问题与任务
• A. 下面三个说法是否与 Elasticsearch 搜索指南相符？每条答“是”或“否”，并原样引出文中起决定作用的词句。
(i) 精确匹配（Term Query）会对查询文本进行分析。
(ii) 短语匹配要求所有词条都出现且顺序相同。
(iii) 文中把索引比作数据库中的表。
• B. Elasticsearch 搜索指南最后停在哪一节，就从那里接着往下写。

阅读文本
Elasticsearch 8.13.4 常用搜索操作完全指南

Elasticsearch 作为分布式搜索和分析引擎，提供了丰富的搜索能力。本文将详细介绍 Elasticsearch 8.13.4 中最常用的搜索操作，帮助您快速掌握其核心搜索功能。

一、基础概念回顾

在开始搜索操作前，让我们简要回顾几个核心概念：

索引(Index): 存储文档的容器，类似于数据库中的表
文档(Document): 可搜索的基本信息单元，以 JSON 格式表示
倒排索引: Elasticsearch 使用的数据结构，支持快速全文搜索

二、常用搜索操作

1. 匹配所有文档查询

最基础的搜索，返回索引中的所有文档：

json 复制代码

GET /your_index/_search
{
  "query": {
    "match_all": {}
  }
}

2. 全文搜索 (Match Query)

最常用的全文搜索查询，会对查询文本进行分析：

json 复制代码

GET /your_index/_search
{
  "query": {
    "match": {
      "field_name": "搜索关键词"
    }
  }
}

3. 短语匹配 (Match Phrase Query)

要求所有词条都出现且顺序相同：

json 复制代码

GET /your_index/_search
{
  "query": {
    "match_phrase": {
      "field_name": "精确短语搜索"
    }
  }
}

4. 多字段搜索 (Multi-match Query)

在多个字段中执行相同的搜索：

json 复制代码

GET /your_index/_search
{
  "query": {
    "multi_match": {
      "query": "搜索关键词",
      "fields": ["field1", "field2", "field3"]
    }
  }
}

5. 精确匹配 (Term Query)

用于精确值匹配，不会对查询文本进行分析：

json 复制代码

GET /your_index/_search
{
  "query": {
    "term": {
      "field_name": "精确值"
    }
  }
}

6. 术语集合查询 (Terms Query)

匹配指定字段中包含任意一个指定术语的文档：

json 复制代码

GET /your_index/_search
{
  "query": {
    "terms": {
      "field_name": ["值1", "值2", "值3"]
    }
  }
}

7. 范围查询 (Range Query)

查找指定范围内的值：

json 复制代码

GET /your_index/_search
{
  "query": {
    "range": {
      "field_name": {
        "gte": 10,
        "lte": 20
      }
    }
  }
}

8. 布尔查询 (Bool Query)

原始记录
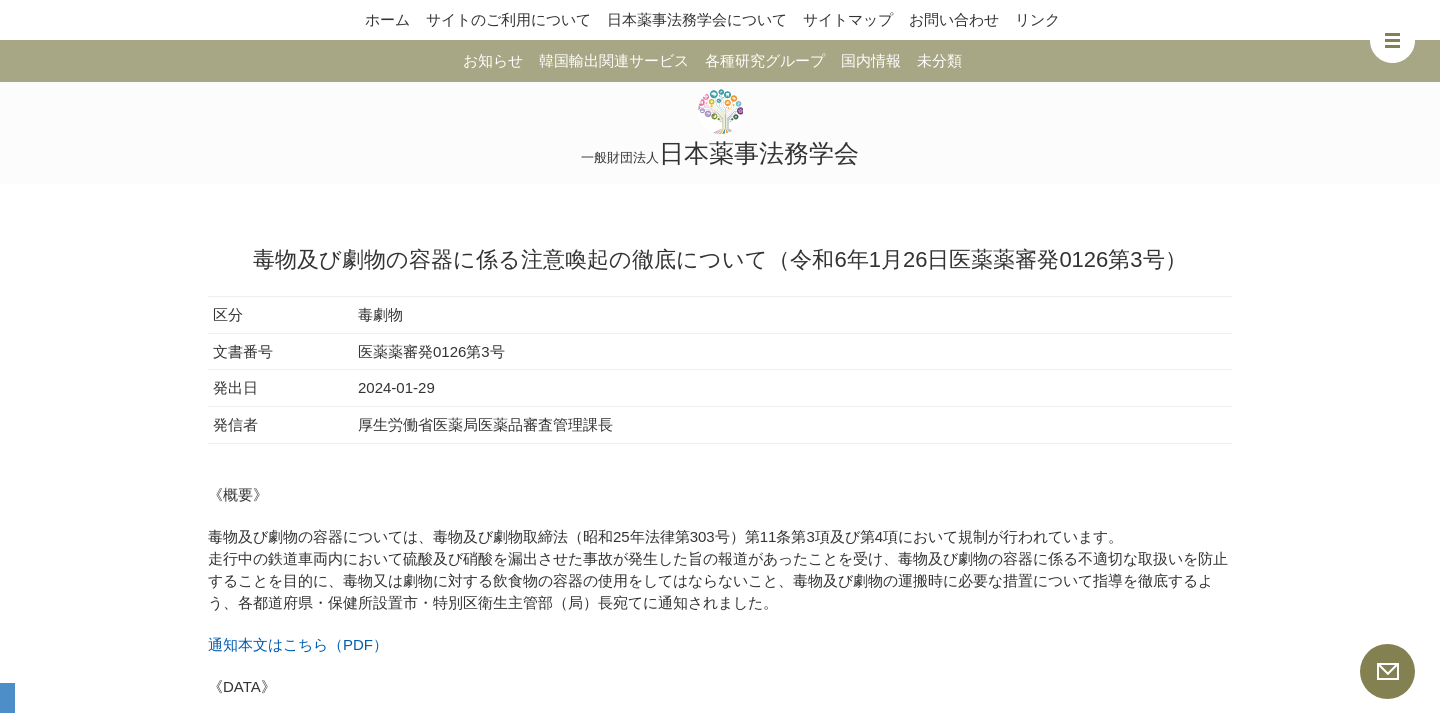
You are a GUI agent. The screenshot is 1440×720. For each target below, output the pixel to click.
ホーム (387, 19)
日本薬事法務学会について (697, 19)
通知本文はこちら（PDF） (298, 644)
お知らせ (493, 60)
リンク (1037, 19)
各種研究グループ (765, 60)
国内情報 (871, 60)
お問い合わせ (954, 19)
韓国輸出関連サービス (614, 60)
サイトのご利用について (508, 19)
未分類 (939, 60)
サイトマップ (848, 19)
...
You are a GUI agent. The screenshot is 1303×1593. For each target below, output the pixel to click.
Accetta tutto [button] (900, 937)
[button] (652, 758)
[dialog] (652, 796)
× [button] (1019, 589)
==
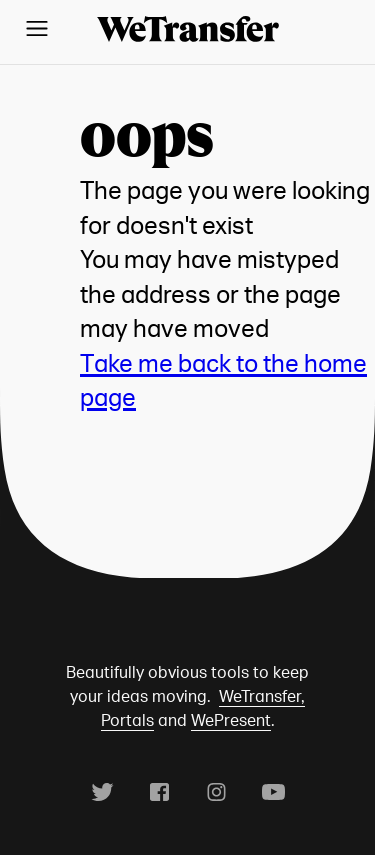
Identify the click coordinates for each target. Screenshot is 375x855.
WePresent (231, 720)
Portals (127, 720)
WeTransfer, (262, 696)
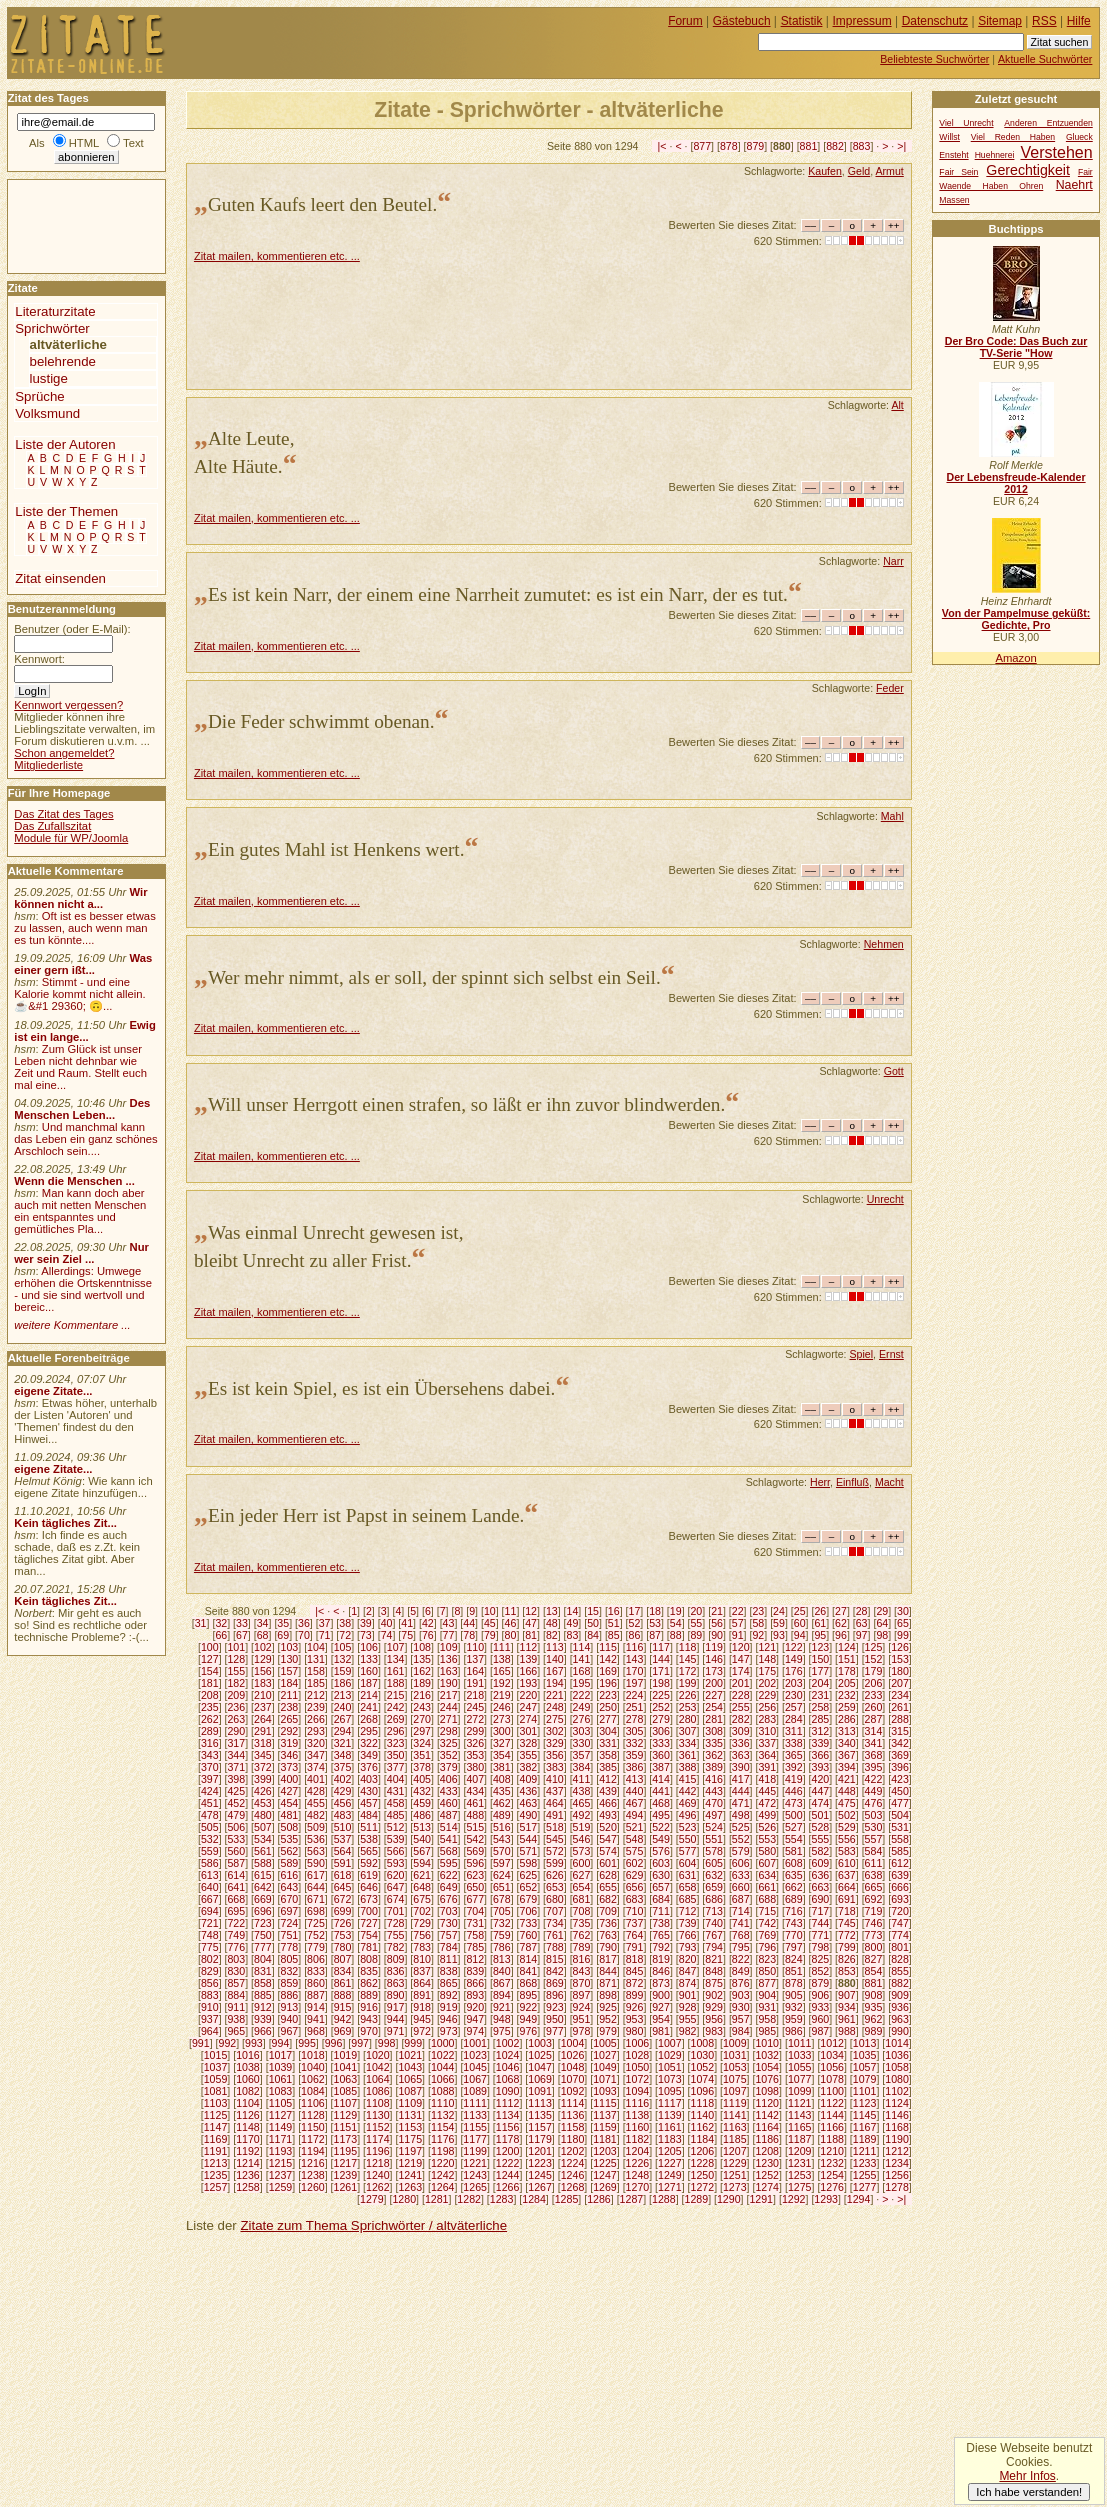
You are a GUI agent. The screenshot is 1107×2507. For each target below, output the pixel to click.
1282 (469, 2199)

各题答案
• A.
(i) 否。“不会对查询文本进行分析”
(ii) 是。“要求所有词条都出现且顺序相同”
(iii) 是。“类似于数据库中的表”

• B.
组合多个查询条件，支持 must(必须匹配)、should(应该匹配)、must_not(必须不匹配)、filter(必须匹配但不计算分数):

json 复制代码

GET /your_index/_search
{
  "query": {
    "bool": {
      "must": [
        { "match": { "title": "Elasticsearch" } }
      ],
      "filter": [
        { "term": { "status": "published" } },
        { "range": { "publish_date": { "gte": "2023-01-01" } } }
      ],
      "should": [
        { "term": { "tags": "教程" } },
        { "term": { "tags": "指南" } }
      ],
      "minimum_should_match": 1
    }
  }
}

9. 通配符查询 (Wildcard Query)

使用 * 匹配任意字符序列，? 匹配任意单个字符：

json 复制代码

GET /your_index/_search
{
  "query": {
    "wildcard": {
      "field_name": "搜索*"
    }
  }
}

10. 前缀查询 (Prefix Query)

查找以指定前缀开头的术语：

json 复制代码

GET /your_index/_search
{
  "query": {
    "prefix": {
      "field_name": "前缀"
    }
  }
}

11. 模糊查询 (Fuzzy Query)

基于编辑距离进行模糊匹配：

json 复制代码

GET /your_index/_search
{
  "query": {
    "fuzzy": {
      "field_name": {
        "value": "搜索词",
        "fuzziness": "AUTO"
      }
    }
  }
}

三、搜索结果控制

1. 分页

json 复制代码

GET /your_index/_search
{
  "from": 0,
  "size": 10,
  "query": {
    "match_all": {}
  }
}

2. 排序

json 复制代码

GET /your_index/_search
{
  "query": {
    "match_all": {}
  },
  "sort": [
    { "field1": { "order": "asc" } },
    { "field2": { "order": "desc" } }
  ]
}

3. 指定返回字段

json 复制代码

GET /your_index/_search
{
  "_source": ["field1", "field2"],
  "query": {
    "match_all": {}
  }
}

4. 高亮显示

json 复制代码

GET /your_index/_search
{
  "query": {
    "match": {
      "content": "搜索关键词"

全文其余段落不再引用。